So she’s a bit of a fixer upper. That’s a minor thing.

So she’s a bit of a fixer upper. That’s a minor thing.

I’m trying my hardest to channel my inner Joanna Gaines, but holy cow, I struggle with the whole ‘future vision’ idea. For now, we’re focusing on renovating the main part of the house, which includes two bedrooms, a bathroom, the living and dining rooms, and the disaster zone more commonly known as the kitchen.

Let’s try a little bit of a home tour, shall we?

Please note all representations in the above map are drawn to Theresa scale and therefore may not be completely accurate. Ahem. This floor plan gives an idea of where all of the rooms are and the darker inset lines represent openings/doorways. I mentioned that the house was built in 1903. The house has undergone a serious of renovations and additions in the last 115 years, and the concept of ‘flow’ wasn’t totally considered, so you’ll see that the house is a little sectioned off.

When we bought the house, we were fully aware of the fact that the kitchen needed some surgical intervention.
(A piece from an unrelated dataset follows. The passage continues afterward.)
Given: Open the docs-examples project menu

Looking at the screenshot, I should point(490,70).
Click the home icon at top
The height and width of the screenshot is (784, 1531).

Here’s the patient:

 

We were going into this purchase under the knowledge that the kitchen had been last renovated in the late 1980s. I figured it couldn’t be too bad right?! That’s when I was made after all:)

We soon found this surprise though!

 

June 28, 1971. That’s when the cabinets were manufactured. Just a few years before the late eighties. Insert face palm here. We did learn during our home inspection that the only appliance that was in good working condition was the cooktop, so we knew that the appliances were a lost cause.

 

Jordan and I got to work on dismantling the kitchen. First things first – we took down the kitchen island. Yes, I was allowed to use power tools. I have my very own drill now:

 

The plan was to reuse as much of the kitchen as possible, so we started removing the cabinets that we didn’t want to incorporate in our reworked design. This is how the kitchen looked at the end of demo day 1.

On demo day 2, I begged for removal of the soffit. Jordan cut a tiny piece to see if there was any wiring or pipes housed in there, and when he found out they were empty…

 

Adios soffit! The kitchen looked so much bigger already!

 

So this is where I’ll leave you. Two days of demo done. For those of you who watch Fixer Upper, you know what’s coming next. The dreaded call from my very own Chip saying that there’s an unexpected surprise.